▶ Problem to work on: Count the lines in the material below that contain the word "screenshot". Reply with only the number.
_____
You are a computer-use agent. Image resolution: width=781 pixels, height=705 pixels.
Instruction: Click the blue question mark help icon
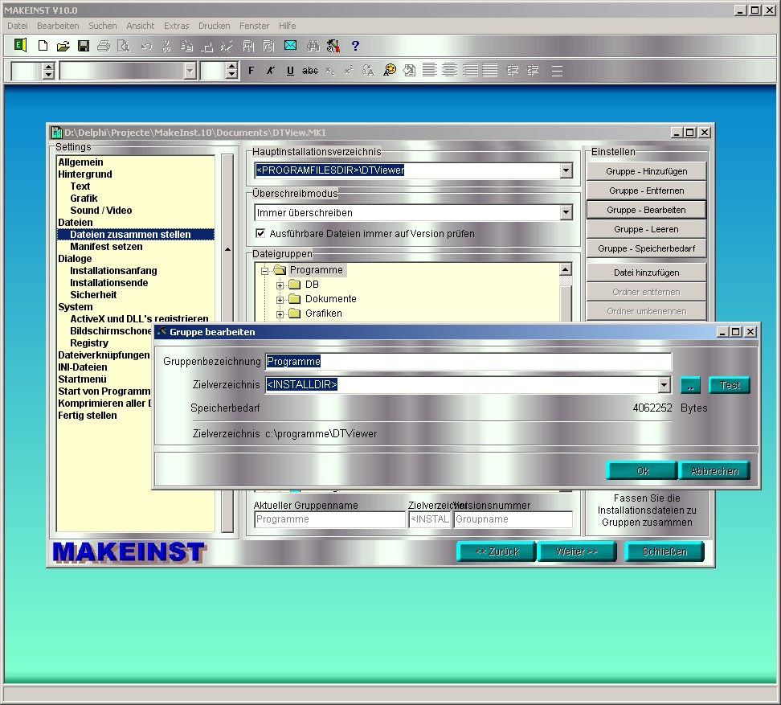point(355,46)
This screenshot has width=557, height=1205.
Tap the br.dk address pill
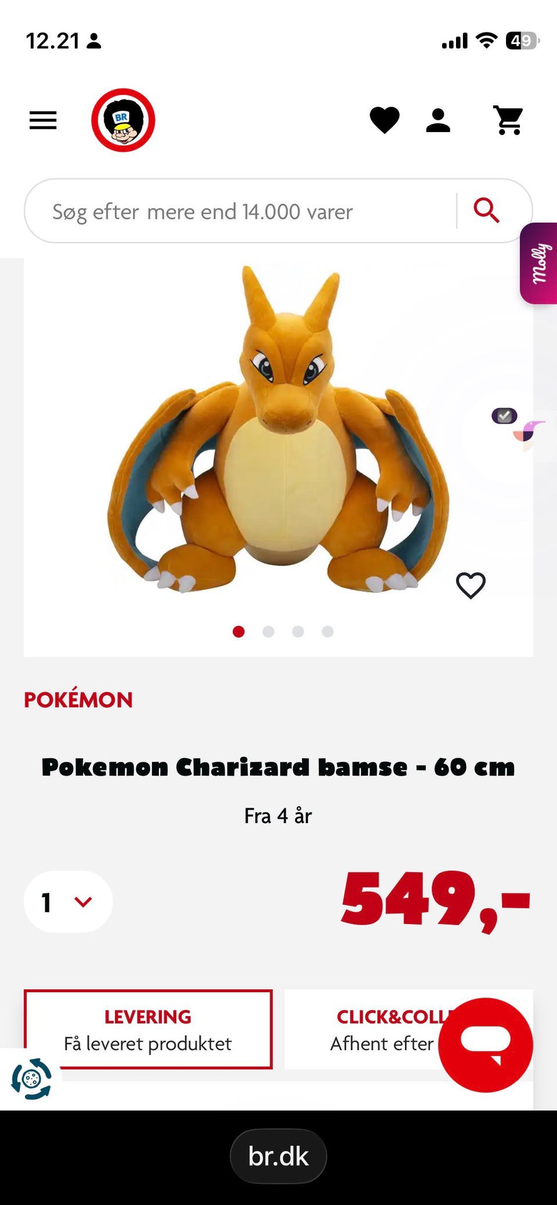point(279,1156)
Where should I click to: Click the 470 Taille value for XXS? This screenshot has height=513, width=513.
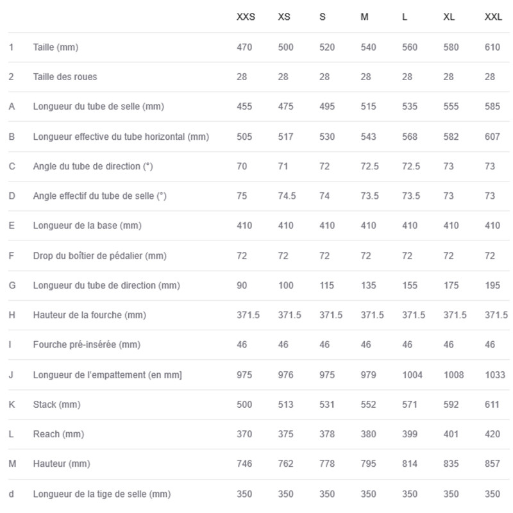pyautogui.click(x=244, y=47)
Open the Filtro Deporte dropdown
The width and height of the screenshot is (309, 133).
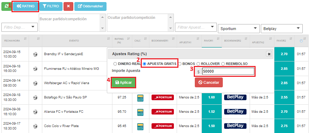(x=20, y=27)
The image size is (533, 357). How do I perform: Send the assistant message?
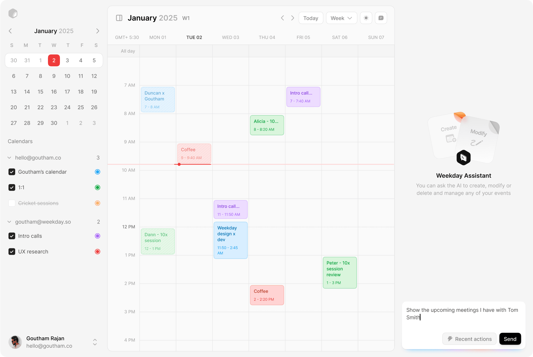pyautogui.click(x=510, y=339)
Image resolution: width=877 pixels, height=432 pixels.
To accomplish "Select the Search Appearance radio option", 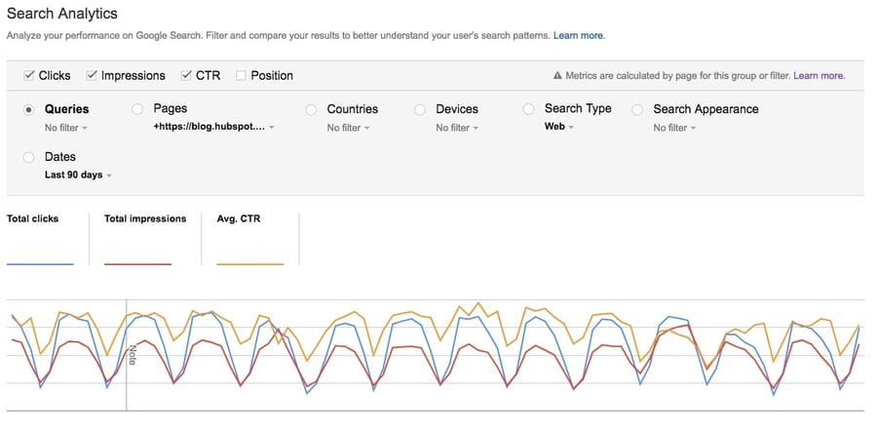I will pos(636,110).
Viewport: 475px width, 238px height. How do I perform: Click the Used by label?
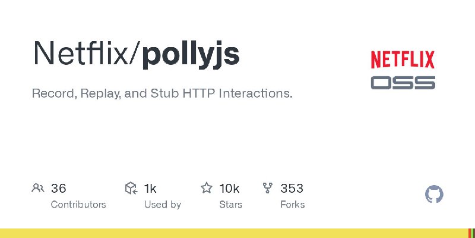coord(163,205)
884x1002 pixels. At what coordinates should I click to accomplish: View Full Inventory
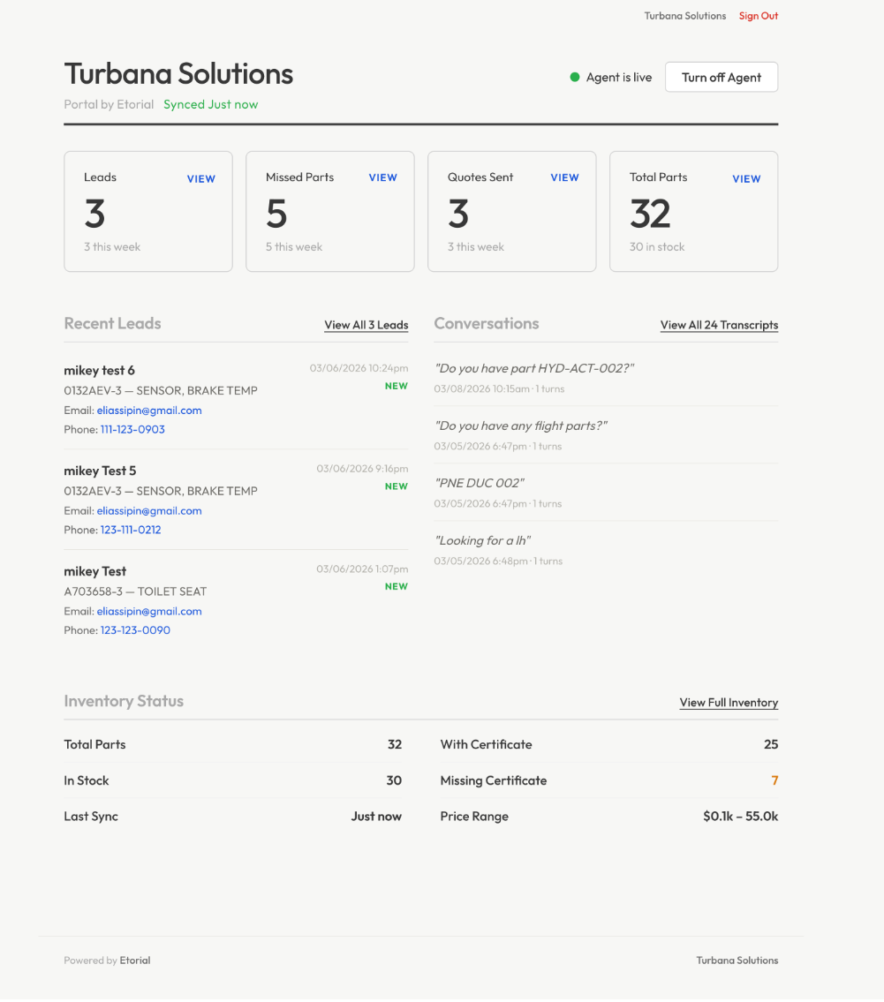[x=729, y=702]
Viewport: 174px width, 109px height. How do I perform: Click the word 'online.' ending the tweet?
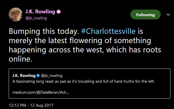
_____
▶ Reply to the exercise: 3